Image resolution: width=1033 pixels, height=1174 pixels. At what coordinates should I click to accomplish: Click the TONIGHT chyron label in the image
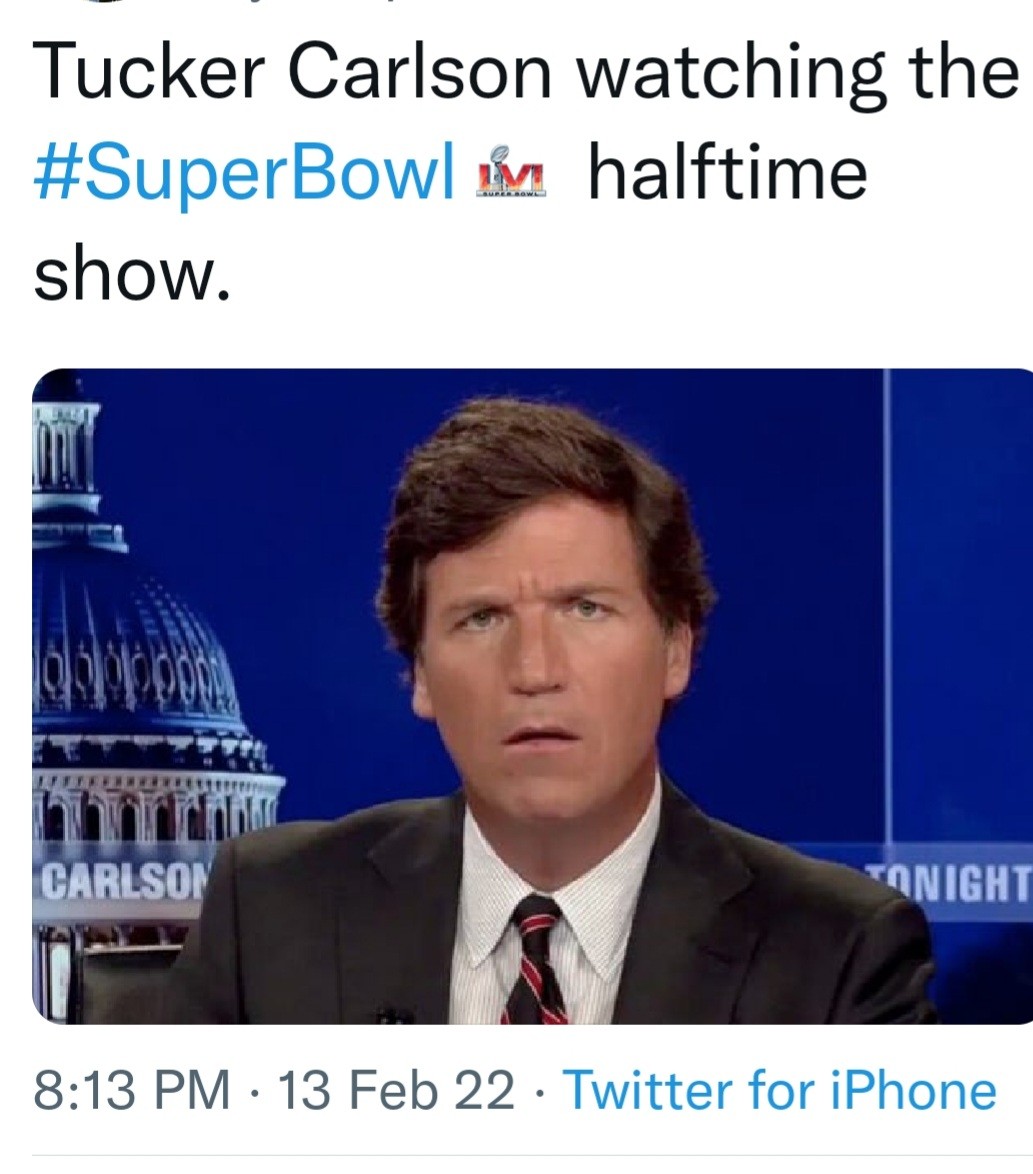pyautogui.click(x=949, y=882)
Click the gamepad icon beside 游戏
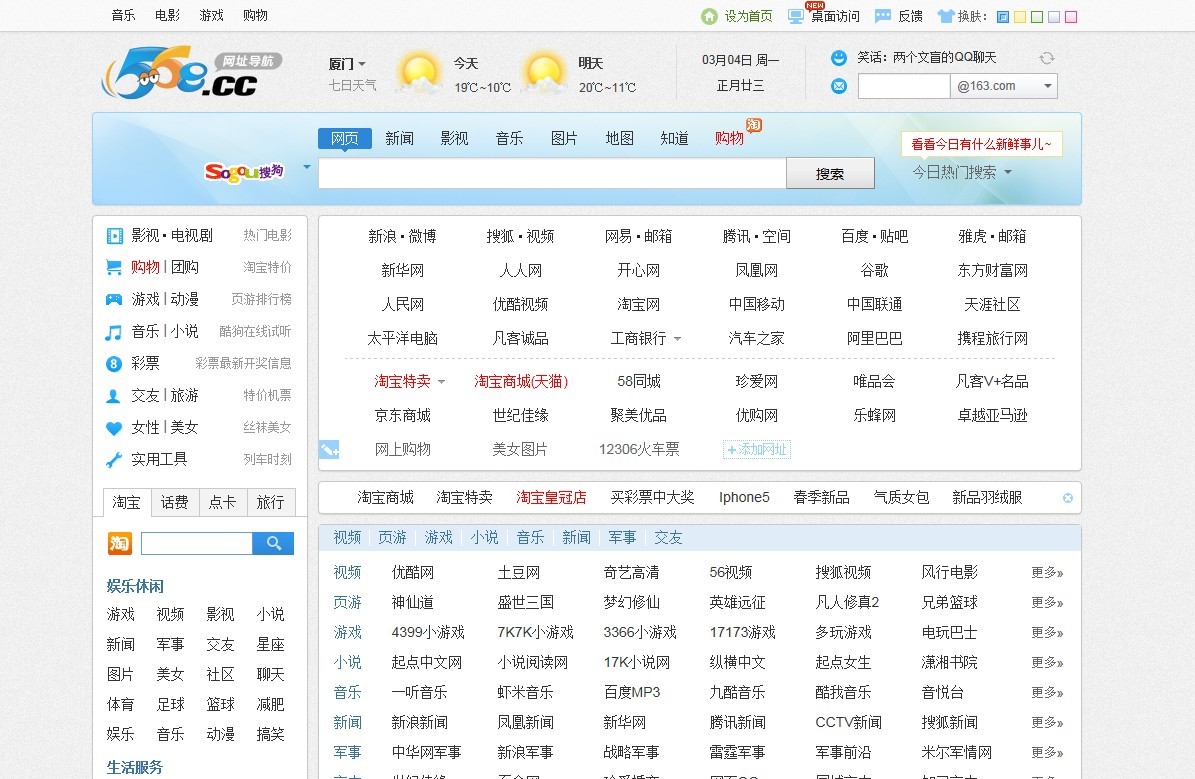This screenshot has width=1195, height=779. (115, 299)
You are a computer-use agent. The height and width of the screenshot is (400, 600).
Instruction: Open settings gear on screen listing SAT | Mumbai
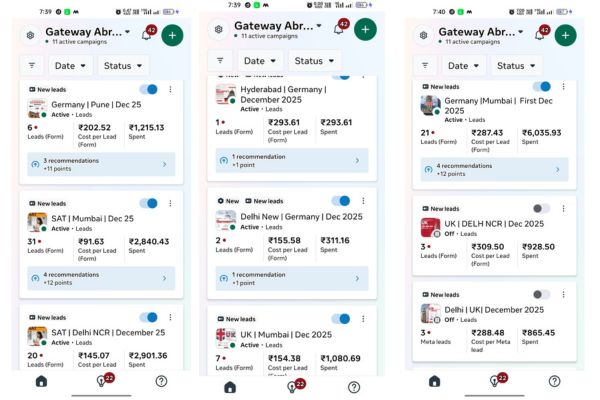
******
● What to do:
What you write must match, line for line, the lines from the one with "You are a computer-use" through the last line of the data above, minus the pictures.

● Solved problem:
You are a computer-use agent. The height and width of the screenshot is (400, 600).
Instruction: Open settings gear on screen listing SAT | Mumbai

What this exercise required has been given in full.